Require Import Bvector.
Require Import ZArith.
Require Export Zpower.
Require Import Omega.

(** L'évaluation des vecteurs de booléens se font à la fois en binaire et
    en complément à  deux. Le nombre appartient à  Z. 
    On utilise donc Omega pour faire les calculs dans Z.
    De plus, on utilise les fonctions 2^n où n est un naturel, ici la longueur.
	two_power_nat = [n:nat](POS (shift_nat n xH))
     		: nat->Z
	two_power_nat_S
	     : (n:nat)`(two_power_nat (S n)) = 2*(two_power_nat n)`
	Z_lt_ge_dec
	     : (x,y:Z){`x < y`}+{`x >= y`}
*)


Section VALUE_OF_BOOLEAN_VECTORS.

(** Les calculs sont effectués dans la convention positive usuelle.
    Les valeurs correspondent soit à  l'écriture binaire (nat), 
    soit au complément à  deux (int).

**Entrées répertoriées**
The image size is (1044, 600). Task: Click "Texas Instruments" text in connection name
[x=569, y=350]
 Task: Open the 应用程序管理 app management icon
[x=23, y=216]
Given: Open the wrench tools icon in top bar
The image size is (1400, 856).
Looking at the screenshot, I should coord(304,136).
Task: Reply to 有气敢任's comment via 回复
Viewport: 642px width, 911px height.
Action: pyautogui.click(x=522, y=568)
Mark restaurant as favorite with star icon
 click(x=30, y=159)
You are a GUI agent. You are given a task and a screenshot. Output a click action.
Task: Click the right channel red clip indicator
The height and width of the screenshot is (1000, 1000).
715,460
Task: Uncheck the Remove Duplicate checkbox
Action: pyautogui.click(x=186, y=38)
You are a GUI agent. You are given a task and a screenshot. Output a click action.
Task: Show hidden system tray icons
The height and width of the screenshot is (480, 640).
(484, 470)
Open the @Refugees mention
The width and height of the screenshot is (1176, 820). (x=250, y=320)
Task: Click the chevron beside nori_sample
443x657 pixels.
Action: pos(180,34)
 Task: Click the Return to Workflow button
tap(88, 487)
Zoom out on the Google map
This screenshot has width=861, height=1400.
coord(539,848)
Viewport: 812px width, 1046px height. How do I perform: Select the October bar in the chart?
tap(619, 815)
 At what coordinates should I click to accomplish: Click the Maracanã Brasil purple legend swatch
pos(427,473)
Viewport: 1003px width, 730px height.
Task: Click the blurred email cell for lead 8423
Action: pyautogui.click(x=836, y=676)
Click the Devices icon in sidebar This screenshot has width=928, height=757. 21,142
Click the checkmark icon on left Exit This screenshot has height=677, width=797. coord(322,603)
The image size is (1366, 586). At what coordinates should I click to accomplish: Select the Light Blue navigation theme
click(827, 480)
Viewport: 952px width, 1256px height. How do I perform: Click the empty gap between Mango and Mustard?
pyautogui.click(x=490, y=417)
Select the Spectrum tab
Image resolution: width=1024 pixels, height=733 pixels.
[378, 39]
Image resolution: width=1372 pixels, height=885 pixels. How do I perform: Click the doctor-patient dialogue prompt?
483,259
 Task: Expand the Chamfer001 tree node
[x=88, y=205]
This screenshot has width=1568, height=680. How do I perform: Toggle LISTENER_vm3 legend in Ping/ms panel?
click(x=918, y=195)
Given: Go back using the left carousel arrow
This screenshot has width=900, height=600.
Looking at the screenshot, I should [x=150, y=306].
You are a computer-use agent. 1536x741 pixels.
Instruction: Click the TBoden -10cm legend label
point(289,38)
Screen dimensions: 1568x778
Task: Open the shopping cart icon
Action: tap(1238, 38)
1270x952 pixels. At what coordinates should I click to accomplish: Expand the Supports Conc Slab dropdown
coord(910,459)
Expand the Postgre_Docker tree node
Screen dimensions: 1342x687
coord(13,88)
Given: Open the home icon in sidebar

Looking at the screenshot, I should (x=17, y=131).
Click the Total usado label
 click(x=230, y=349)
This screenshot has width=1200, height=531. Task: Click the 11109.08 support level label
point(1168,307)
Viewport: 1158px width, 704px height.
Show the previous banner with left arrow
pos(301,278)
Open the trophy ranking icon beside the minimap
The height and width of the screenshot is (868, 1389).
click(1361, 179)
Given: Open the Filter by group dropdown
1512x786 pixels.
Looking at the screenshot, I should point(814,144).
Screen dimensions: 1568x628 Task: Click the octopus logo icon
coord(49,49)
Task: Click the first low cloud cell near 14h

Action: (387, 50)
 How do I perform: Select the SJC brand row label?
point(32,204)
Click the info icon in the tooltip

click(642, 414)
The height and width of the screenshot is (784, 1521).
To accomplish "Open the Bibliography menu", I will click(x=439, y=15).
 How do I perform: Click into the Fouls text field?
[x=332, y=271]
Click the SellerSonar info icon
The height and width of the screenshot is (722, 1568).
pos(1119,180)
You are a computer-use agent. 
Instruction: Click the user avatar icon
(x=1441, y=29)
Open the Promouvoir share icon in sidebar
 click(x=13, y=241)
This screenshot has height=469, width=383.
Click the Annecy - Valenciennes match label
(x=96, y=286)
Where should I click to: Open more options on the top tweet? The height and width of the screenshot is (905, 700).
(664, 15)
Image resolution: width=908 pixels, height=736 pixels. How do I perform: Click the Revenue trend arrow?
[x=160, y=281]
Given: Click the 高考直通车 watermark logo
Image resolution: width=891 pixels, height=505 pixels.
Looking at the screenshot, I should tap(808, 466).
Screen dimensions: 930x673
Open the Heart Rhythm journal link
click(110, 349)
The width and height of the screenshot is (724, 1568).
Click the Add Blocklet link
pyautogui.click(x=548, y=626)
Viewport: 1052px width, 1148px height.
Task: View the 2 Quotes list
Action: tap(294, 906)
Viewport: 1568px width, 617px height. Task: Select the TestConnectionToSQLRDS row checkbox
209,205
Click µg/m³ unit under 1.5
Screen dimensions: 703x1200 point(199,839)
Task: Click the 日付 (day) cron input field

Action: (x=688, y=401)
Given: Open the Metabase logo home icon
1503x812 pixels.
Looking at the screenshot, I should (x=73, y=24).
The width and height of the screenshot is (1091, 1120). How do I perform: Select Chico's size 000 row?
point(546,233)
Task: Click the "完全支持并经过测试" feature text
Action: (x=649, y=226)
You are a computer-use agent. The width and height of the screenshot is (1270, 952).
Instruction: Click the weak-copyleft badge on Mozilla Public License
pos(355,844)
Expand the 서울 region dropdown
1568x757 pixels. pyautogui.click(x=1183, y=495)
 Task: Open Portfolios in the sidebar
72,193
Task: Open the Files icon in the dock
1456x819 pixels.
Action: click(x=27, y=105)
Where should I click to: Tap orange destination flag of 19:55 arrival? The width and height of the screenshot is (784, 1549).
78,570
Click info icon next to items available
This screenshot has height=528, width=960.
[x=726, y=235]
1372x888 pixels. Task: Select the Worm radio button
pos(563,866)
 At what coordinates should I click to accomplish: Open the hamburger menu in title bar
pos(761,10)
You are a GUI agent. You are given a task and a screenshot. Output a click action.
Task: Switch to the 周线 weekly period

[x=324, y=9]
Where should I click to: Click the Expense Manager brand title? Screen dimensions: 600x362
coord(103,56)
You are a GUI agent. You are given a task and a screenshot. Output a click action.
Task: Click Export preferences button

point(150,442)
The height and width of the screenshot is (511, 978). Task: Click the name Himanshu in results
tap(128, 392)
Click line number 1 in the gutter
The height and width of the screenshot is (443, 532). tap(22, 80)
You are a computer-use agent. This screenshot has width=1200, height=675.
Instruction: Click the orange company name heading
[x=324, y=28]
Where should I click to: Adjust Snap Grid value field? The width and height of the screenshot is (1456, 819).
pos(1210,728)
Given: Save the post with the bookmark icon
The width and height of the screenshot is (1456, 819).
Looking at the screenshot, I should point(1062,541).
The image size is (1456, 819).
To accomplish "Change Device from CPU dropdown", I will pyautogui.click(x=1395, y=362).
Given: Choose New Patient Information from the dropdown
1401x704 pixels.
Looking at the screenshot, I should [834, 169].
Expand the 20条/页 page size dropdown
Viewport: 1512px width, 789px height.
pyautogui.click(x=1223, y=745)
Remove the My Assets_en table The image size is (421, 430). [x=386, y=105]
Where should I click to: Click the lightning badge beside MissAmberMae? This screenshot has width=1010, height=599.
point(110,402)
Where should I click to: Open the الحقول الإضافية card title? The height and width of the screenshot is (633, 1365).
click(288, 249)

**Consigne**
Réécrivez le passage fourni en partant de "(** L'évaluation des" et en terminant par "calculs dans Z.", en remplaçant "booléens" par "bits". Les entrées proviennent d'une autre source.

**Corrigé**
(** L'évaluation des vecteurs de bits se font à la fois en binaire et
    en complément à  deux. Le nombre appartient à  Z. 
    On utilise donc Omega pour faire les calculs dans Z.